### How to complete this task
Drop every picture, then transcribe the remaining data exactly.

——————————

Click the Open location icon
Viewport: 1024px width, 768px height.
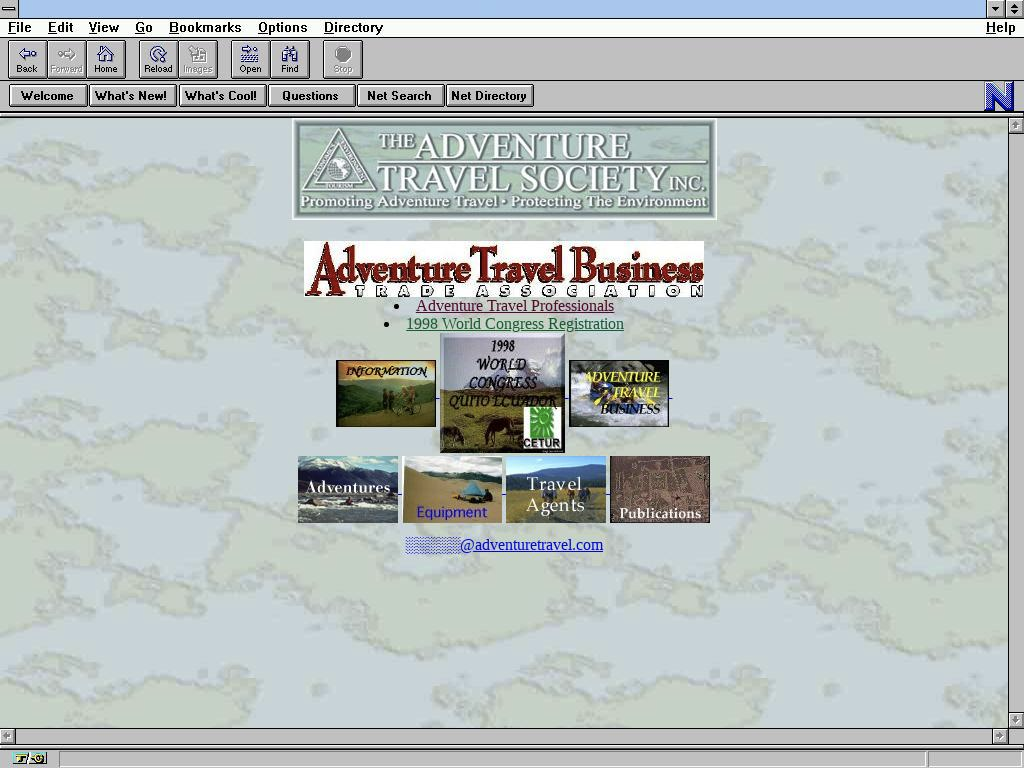pyautogui.click(x=250, y=59)
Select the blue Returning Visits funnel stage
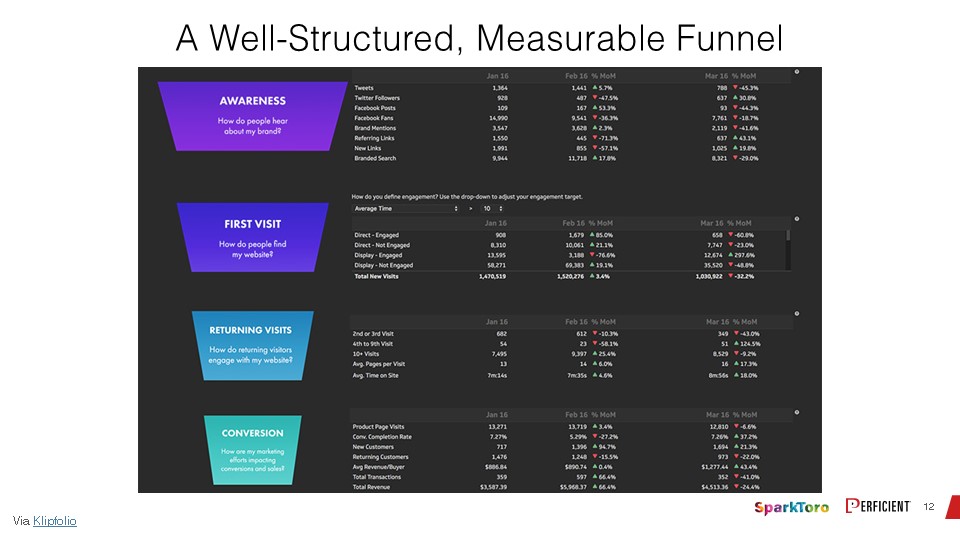 pos(252,345)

——————————

### Response box
Click the Open location icon
Viewport: 1024px width, 768px height.
pyautogui.click(x=250, y=59)
Select the blue Returning Visits funnel stage
 pos(252,345)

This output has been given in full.